Repito, no porque no se entienda, sino por énfasis: el régimen controla todo el poder; pero, lo curioso es que entre quienes lo dicen hay algunos que piensan, pretenden y sueñan, que, a pesar de ese poder omnímodo, seremos nosotros, los opositores democráticos, quienes impondremos las condiciones para celebrar un proceso electoral, a nuestro gusto y medida; y si no es así, entonces, dicen esos algunos: ¡No participamos! Díganme, en frio, sin apasionamiento, si ésta no es una posición un tanto absurda e irreal.

Camino ya recorrido, ese de no participar, de la abstención, como política o como “descuido” y “dejadez”, como “hartazgo”. Debería estar claro, entonces, que con eso probablemente se han dejado sentados e incólumes algunos “principios”; o por lo menos, tranquilizada la conciencia de muchos, que han podido dormir plácidamente, después de darle una “lección” de democracia y civismo al régimen; pero, ¿Cuál ha sido el resultado de esas “políticas”? ¿Se ha debilitado el régimen? ¿Se ha unido más la oposición? ¿Ha mejorado la condición socio económica de los venezolanos?

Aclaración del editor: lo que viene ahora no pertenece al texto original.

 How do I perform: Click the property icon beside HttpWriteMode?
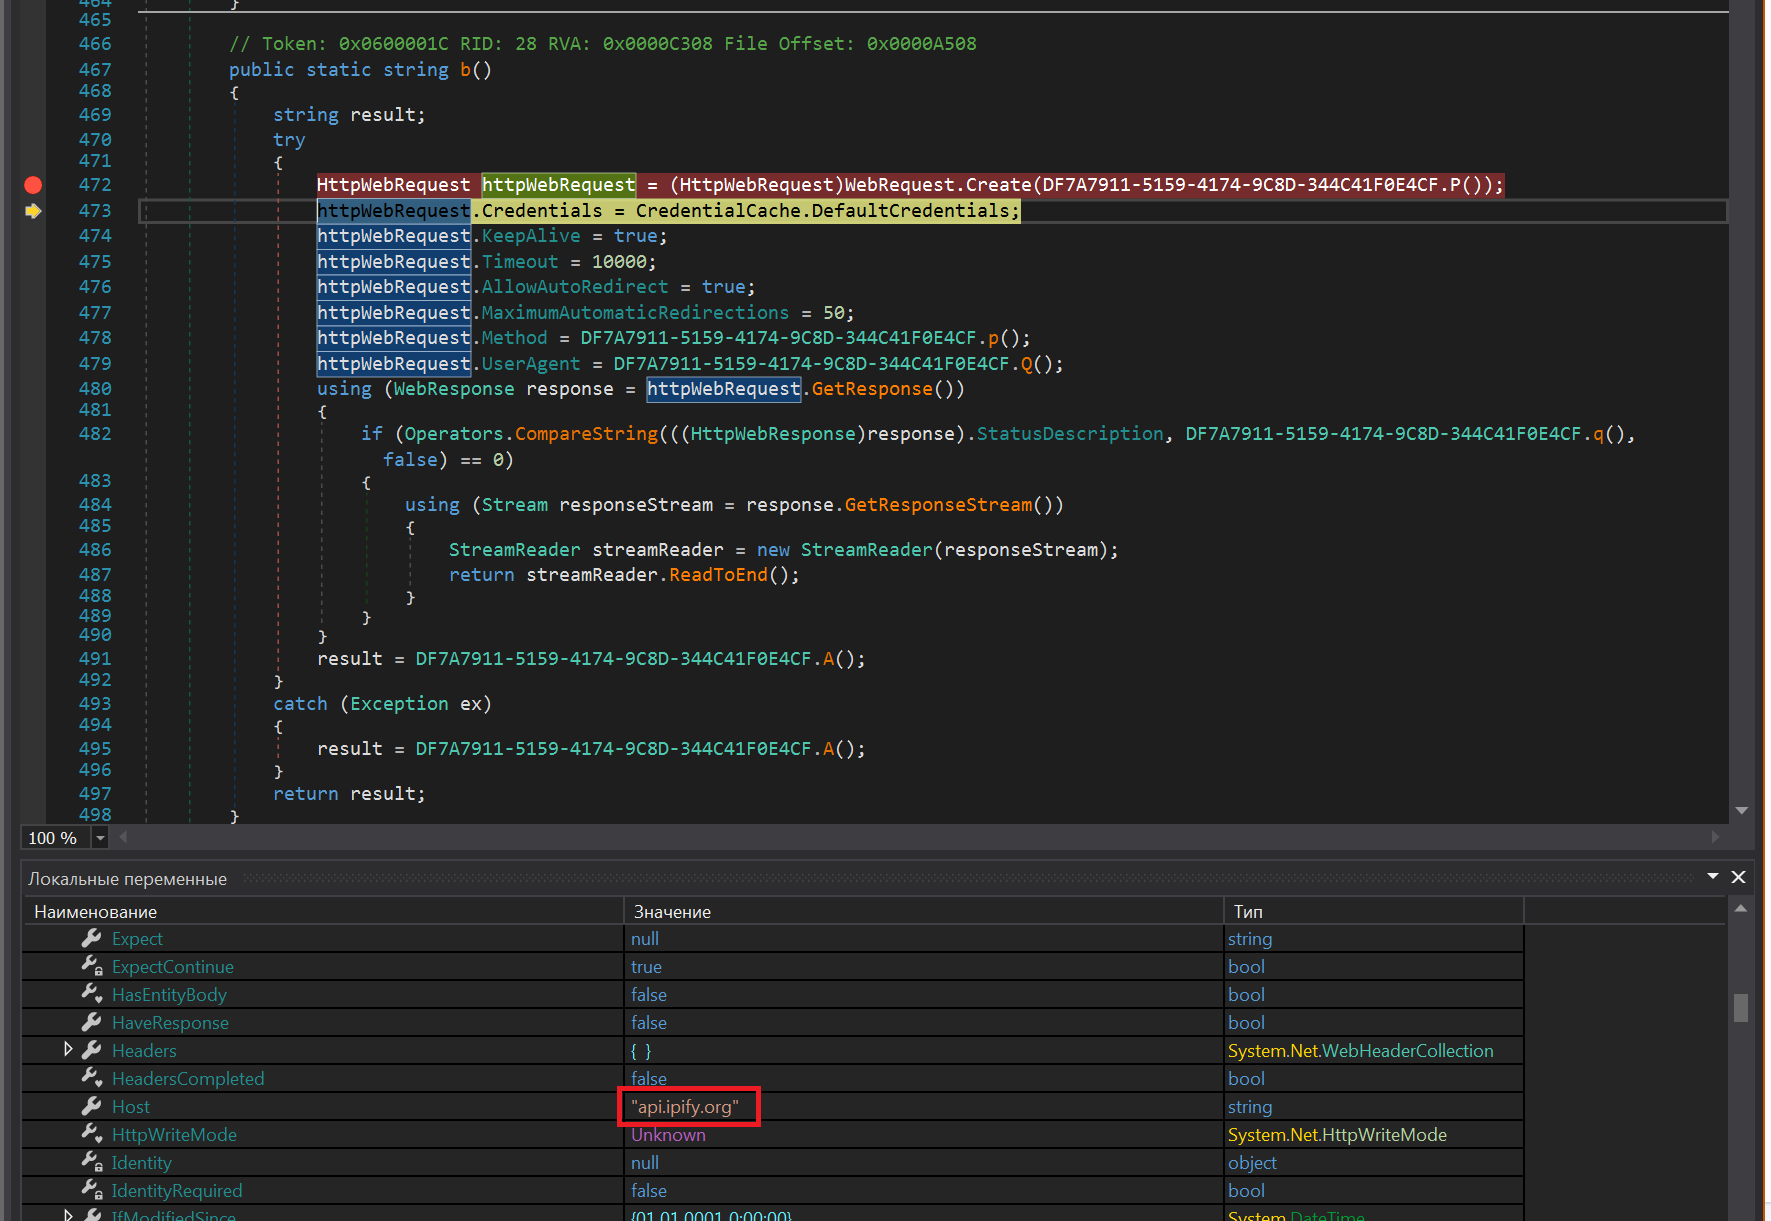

También todos sabemos que, sin una adecuada presión interna e internacional, de tenaza, que aprisione por ambos lados, todo esfuerzo electoral es inútil, pues no soltarán a su presa por un puñado de votos; no me sonrojaré entonces porque me lo echen en cara, simplemente diré, lo que siempre hemos dicho: la vía hay que construirla y no nos podemos quedar sentados, cruzados de brazos, esperando que ese poder omnímodo ceda y por gracia de birlibirloque nos entregue el poder. La electoral, vía fallida, poco exitosa hasta el momento, sí, pero es una manera de emprender camino, a nuestro alcance, al alcance del más modesto ciudadano. No insistiré en argumentos ya trillados y cansones.

Hago, sin embargo, una ligera concesión y es que sin duda las abstenciones de 2018 y 2020, deslegitimaron al régimen frente a la comunidad internacional; el caso Venezuela se hizo más notorio y evidente; nunca la conciencia internacional había estado más clara en cuanto a la verdadera condición, tiránica, opresiva, del régimen venezolano.

Hasta se tomaron medidas o sanciones contra Venezuela, aplicadas por unos pocos países; lástima que fue de manera incompleta y poco efectiva; seguramente esas medidas perjudicaron “algunos negocios” internacionales; y qué duda cabe que tanto el Gobierno Interino, como Juan Guaidó, como la oposición en general, disfrutó por eso de un reconocimiento internacional, durante estos tres últimos años, como nunca antes lo había tenido. Algunos en su paroxismo libertario, hasta llegaron a soñar con “renuncias” o “invasiones”; pero poco más que elevar el nivel de conciencia −en algunos países− sobre la situación de Venezuela, fue lo que se logró.

Hoy, en nuestra “liderofagia” y en nuestra máquina demoledora de líderes, corremos el peligro de derrumbar, vale decir a patada limpia contra el Gobierno Interino y Juan Guaidó, el poco andamiaje que se logró construir, en vez de darle continuidad y aprovecharlo completamente. Lo cual no nos exime de evaluar, hacer críticas y asignar responsabilidades por lo ocurrido.

Pero, dado que el cántaro aún no está completamente derramado, es posible aun recoger el líquido, con un proceso integral, democrático, decisivo, que nos permita salir con una opción unitaria para enfrentar al régimen en 2024, o cuando sea. La elección primaria del candidato opositor, esa aspiración tantas veces solicitada, durante tantos años, y tan pocas veces lograda, se nos abre nuevamente, no la dejemos pasar.